GitHub Copilot is going multi-model, with the company unveiling a raft of new options for developers to draw from.

Developers will now have the option of using Anthropic’s Claude 3.5 Sonnet, Google’s Gemini 1.5 Pro, and OpenAI’s GPT-4o, o1-preview, and o1-mini. They can either go with Copilot’s default, or toggle between models during a conversation with Copilot Chat about the best model for particular use cases.

The move, announced at the GitHub Universe conference in San Francisco last week, aims to expand the variety of AI models to help cater to unique individual developer needs, according to GitHub CEO Thomas Dohmke.

“In 2024, we experienced a boom in high-quality large and small language models that each individually excel at different programming tasks. There is no one model to rule every scenario, and developers expect the agency to build with the models that work best for them,” he said.

“It is clear the next phase of AI code generation will not only be defined by multi-model functionality, but by multi-model choice. Today, we deliver just that.”

Anthropic’s Claude 3.5 Sonnet was made available via GitHub Copilot to coincide with the announcement, while Google’s Gemini 1.5 Pro will be made available for users in the coming weeks, the company confirmed.

“Claude 3.5 Sonnet excels at coding tasks and is broadly used by developers for its exceptional grasp of software engineering principles and ability to tackle complex programming challenges,” said Jared Kaplan, co-founder and chief scientist at Anthropic.

“Through GitHub Copilot, Claude will help even more developers throughout the entire development process, from concept to deployment.”

GitHub wants to simplify application development

This wasn’t the only major announcement from GitHub last week, either. The firm unveiled a new feature aimed at simplifying application development.

The new GitHub Spark feature uses natural language to build micro apps that can integrate AI features and external data sources without requiring any management of cloud resources.

Developers can start with an initial prompt using both OpenAI and Anthropic models, see live previews of their app as it’s built, and automatically save versions of each iteration so they can compare versions as they go.

The new feature also gives developers the option to make changes directly to the underlying code.

“For too long, there has been an unscalable barrier of entry separating a vast majority of the world’s population from building software. This can change with GitHub Spark, our new AI native tool to build applications entirely in natural language,” said Dohmke.

“With Spark, we will enable over one billion personal computer and mobile phone users to build and share their own micro apps directly on GitHub—the creator network for the age of AI.”

The company also bolstered AI capabilities across its platform with the introduction of multi-file edit for GitHub Copilot in VS Code.
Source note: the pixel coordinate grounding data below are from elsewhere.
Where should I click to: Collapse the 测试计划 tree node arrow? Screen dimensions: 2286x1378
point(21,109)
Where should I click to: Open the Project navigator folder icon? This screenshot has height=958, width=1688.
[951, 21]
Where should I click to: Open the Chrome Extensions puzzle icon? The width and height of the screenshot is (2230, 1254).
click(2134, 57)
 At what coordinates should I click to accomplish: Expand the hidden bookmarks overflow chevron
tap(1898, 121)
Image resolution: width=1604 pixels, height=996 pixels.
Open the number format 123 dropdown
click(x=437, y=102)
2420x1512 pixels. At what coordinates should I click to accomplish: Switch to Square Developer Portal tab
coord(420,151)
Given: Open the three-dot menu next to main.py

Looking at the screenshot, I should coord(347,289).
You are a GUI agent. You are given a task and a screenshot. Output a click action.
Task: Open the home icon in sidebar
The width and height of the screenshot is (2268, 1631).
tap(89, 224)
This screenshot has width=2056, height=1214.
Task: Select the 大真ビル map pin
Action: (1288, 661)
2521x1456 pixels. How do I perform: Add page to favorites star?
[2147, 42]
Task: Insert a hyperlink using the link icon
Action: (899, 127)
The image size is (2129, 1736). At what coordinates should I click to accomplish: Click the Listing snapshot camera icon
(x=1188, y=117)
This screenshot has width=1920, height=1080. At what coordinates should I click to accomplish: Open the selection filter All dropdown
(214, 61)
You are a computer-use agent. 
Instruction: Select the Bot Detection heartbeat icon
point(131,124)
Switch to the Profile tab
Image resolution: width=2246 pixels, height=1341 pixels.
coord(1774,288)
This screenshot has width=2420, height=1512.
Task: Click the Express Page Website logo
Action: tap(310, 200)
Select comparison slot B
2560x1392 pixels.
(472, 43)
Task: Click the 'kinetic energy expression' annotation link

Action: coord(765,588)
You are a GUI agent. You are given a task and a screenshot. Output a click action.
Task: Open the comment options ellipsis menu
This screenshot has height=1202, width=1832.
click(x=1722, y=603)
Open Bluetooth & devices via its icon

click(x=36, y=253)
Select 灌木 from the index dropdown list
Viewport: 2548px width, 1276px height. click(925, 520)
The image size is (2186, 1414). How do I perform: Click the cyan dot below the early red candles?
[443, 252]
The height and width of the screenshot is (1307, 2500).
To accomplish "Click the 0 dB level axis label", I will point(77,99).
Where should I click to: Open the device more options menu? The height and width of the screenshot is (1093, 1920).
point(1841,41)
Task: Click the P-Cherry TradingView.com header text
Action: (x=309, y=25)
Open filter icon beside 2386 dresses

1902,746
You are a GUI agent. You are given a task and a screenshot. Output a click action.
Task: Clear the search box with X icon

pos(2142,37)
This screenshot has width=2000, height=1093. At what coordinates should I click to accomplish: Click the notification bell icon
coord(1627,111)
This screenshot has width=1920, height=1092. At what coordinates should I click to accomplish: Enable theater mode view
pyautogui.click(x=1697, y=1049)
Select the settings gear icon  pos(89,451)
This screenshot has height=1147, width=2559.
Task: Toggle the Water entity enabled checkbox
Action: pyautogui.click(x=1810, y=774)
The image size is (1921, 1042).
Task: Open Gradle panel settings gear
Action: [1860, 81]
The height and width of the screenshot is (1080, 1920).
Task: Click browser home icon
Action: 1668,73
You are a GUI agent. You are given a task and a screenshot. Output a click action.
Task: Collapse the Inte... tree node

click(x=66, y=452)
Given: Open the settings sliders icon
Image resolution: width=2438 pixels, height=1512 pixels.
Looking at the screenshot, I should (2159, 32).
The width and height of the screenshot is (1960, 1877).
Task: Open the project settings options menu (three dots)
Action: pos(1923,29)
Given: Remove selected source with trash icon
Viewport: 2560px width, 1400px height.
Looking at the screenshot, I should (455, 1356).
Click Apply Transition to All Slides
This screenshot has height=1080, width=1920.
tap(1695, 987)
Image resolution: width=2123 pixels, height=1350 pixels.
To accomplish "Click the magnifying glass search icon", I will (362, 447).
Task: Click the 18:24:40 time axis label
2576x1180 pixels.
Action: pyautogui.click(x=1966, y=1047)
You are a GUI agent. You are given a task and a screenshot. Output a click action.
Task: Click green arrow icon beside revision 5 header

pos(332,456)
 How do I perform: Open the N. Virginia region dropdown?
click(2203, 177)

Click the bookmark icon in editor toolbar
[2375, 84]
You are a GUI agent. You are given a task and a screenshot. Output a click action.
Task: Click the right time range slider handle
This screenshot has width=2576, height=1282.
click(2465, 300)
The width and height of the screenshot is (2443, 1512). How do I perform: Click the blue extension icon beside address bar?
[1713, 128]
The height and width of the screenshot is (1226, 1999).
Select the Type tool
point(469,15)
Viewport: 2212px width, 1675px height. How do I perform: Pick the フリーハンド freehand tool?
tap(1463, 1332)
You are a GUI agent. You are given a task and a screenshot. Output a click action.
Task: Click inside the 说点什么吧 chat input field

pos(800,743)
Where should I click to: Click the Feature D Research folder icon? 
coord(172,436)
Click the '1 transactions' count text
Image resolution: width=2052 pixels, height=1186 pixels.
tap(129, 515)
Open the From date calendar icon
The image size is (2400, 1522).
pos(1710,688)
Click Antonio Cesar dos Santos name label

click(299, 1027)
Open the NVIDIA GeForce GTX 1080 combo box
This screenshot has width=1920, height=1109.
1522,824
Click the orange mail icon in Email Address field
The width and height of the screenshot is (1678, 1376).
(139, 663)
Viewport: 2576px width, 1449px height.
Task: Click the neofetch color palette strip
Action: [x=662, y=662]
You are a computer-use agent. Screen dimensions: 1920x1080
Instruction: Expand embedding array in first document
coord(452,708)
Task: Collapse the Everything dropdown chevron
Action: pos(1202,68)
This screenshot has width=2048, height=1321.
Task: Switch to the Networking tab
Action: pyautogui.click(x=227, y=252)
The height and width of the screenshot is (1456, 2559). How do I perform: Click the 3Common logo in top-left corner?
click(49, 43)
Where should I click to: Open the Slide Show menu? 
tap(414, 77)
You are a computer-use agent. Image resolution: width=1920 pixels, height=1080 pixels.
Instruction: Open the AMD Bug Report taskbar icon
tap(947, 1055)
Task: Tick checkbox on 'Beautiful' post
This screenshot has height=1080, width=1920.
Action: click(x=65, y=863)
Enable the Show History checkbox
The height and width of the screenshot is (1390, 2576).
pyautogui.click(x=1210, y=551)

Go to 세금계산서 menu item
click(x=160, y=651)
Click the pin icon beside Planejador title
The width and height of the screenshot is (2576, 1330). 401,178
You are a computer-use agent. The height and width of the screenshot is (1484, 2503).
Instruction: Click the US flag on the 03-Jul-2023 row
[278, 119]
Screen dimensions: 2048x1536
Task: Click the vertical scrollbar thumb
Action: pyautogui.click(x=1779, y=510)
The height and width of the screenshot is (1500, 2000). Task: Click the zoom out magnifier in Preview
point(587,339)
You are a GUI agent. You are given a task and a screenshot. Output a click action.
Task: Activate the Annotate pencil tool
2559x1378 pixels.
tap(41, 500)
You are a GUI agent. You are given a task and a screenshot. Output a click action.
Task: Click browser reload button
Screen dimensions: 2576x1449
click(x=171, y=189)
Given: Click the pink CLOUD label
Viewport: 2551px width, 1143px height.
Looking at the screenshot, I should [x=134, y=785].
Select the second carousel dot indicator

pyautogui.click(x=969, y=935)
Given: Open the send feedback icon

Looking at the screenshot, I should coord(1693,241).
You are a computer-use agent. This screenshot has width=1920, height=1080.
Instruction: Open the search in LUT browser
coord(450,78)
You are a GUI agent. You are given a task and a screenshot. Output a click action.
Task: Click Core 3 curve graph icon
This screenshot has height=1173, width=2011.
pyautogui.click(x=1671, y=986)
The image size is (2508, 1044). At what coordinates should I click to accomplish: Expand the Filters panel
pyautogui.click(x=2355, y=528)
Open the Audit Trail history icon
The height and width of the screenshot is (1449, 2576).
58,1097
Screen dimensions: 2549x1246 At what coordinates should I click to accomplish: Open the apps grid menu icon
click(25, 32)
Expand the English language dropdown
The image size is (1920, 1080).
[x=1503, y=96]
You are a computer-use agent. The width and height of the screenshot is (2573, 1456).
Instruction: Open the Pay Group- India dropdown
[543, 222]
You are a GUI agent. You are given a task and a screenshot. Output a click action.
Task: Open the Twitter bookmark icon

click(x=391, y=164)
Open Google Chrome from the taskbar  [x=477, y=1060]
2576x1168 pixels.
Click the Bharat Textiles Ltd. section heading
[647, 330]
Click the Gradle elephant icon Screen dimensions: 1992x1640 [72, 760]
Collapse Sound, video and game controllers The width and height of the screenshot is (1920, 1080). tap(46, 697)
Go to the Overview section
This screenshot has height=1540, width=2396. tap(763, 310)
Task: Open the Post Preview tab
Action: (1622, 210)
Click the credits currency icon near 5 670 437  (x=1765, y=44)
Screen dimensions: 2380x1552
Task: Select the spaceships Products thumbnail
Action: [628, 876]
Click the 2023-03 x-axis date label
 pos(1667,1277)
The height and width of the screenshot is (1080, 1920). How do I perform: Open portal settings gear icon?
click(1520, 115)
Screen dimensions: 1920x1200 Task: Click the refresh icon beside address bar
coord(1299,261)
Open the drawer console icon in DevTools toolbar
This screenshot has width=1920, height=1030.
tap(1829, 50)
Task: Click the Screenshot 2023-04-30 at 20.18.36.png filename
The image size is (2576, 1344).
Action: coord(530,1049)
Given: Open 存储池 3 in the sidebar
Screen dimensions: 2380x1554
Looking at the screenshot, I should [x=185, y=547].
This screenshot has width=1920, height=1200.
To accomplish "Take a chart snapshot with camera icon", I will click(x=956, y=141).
This allows Copilot Chat in VS Code to be used to make edits across multiple files at the same time.

GitHub Copilot Extensions, meanwhile, will allow developers to ask questions of any integrated developer tool, including Atlassian Rovo, Docker, Sentry, and Stack Overflow. Users will also be able to build their own private extensions that work with their internal developer tooling.

Similarly, the code completion capabilities of Copilot are now available in public preview for Xcode, for building apps across all Apple platforms.